The Anti-malarial Drug Artesunate Blocks Wnt/β-catenin Pathway and Inhibits Growth, Migration and Invasion of Uveal Melanoma Cells

Abstract

Background: Uveal melanoma is the most common primary intraocular malignancy in adults. So far, there have been no effective targeted therapeutic agents in patients with uveal melanoma. Artesunate is a semi-synthetic derivative of artemisinin extracted from traditional Chinese medicine Artemisia annua L for treatment of severe and multidrug-resistant malaria.
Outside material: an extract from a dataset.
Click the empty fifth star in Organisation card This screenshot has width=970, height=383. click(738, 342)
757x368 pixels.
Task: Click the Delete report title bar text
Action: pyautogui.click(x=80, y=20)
Besides its antimalarial activity, artesunate is identified as an anti-cancer drug due to the inhibition of Wnt/β- catenin pathway in multiple types of cancer. However, the effect of artesunate on uveal melanoma remains unknown. Objective: We evaluated the anti-tumor effects of artesunate on uveal melanoma cells, and analyzed in terms of Wnt/β-catenin pathway, cell growth, cell death, cell migration, invasion and cancer stemlike cells (CSCs) properties. Methods: Primary (92.1, Mel270) and metastatic (Omm1 and Omm2.3) uveal melanoma cells were used. Immunofluorescence staining, dual luciferase reporter assay, Western blotting, MTS, soft agar cloning technique, Annexin V/PI analyses, wound healing scratch assay, in vitro transwell migration and invasion assays, aldehyde dehydrogenase (ALDH) analyses and melanosphere formation assay et al. were carried out. Results: Artesunate suppressed the phosphorylation of GSK3β at S9, and lowered the protein level of β-catenin and its downstream targets (c-Myc, cyclin D1). Artesunate potently inhibited cell viability and colony formation ability. Treatment with artesunate significantly induced apoptosis. In addition, artesunate significantly reduced the migration and invasion of uveal melanoma cells, impaired the traits of CSCs in vitro. Conclusion: Artesunate may be a potential interest for the therapy of uveal melanoma.